Madsen explained that Girls Scouts is a community service organization, and one of the strengths of the program is that it teaches girls to work together successfully as a group.
Local troop leader, Donna Love, agrees. The girls in her troop did learn to work together. Their motto last year was Team Up & Win. "Through cookie sales, camp, and whatever program we did, my girls got to see that at a very personal level," she said.
She credits Shauna Anders for a good deal of the success of the local scouting program. Shauna started the Girl Scout program here when Shilo was in first grade, and has remained committed to it ever since. She currently is the Senior troop leader, and also the service unit leader. "She is just remarkable," Love said. "She is a team leader of other leaders. I just can't praise her enough."
Shauna is humble about her role, but is quick to praise the scouting program. She credits Girl Scouts for helping local girls develop leadership.
"Shilo and Shannon were able to take on some heavy-duty leadership roles," she explained. Both girls were involved with Girl Scout planning boards statewide, and traveled once a month to meetings last year. They are also involved in a number of other community and school groups. It's been fun, Shauna said, to watch the girls mature by earning various awards in scouting programs.
Locally, there are six Girl Scout troops, and several dedicated leaders who are helping to make the program a success. Troop leaders last year included Kim Friede, Kathy Teague, Maggie Doherty, Donna Love and Lisa Blackburn.
Shilo and Shannon are the first Seeley Lake scouts to achieve their Gold Awards. Troop leaders are confident that there will be others. "It will continue," Shauna Anders said. "The girls need something, and earning badges is really important to them."
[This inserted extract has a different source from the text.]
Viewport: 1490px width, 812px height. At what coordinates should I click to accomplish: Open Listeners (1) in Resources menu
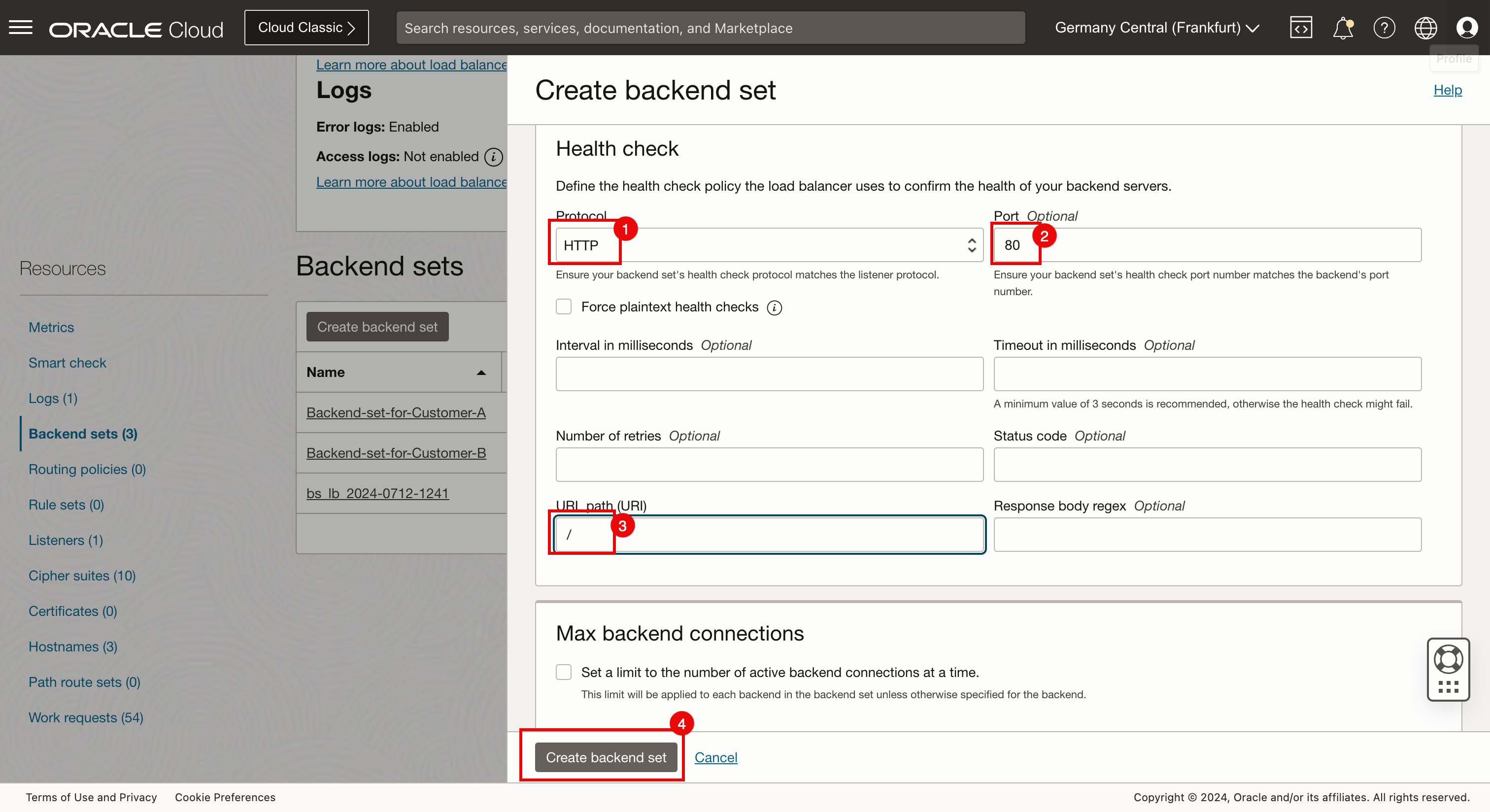66,540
Local scouting service projects have included planting flowers at the Veteran's Memorial and at the Post Office; singing Christmas carols to shut-ins; cleaning up a section of the highway each year; maintaining the recycling bin at Valley Market; helping prepare the food baskets distributed by the Lions Club each Thanksgiving; participating in the Winterfest and 4th of July parades; collecting food for the firemen's pantry; helping other local service groups with projects; and helping sew flags used for community events.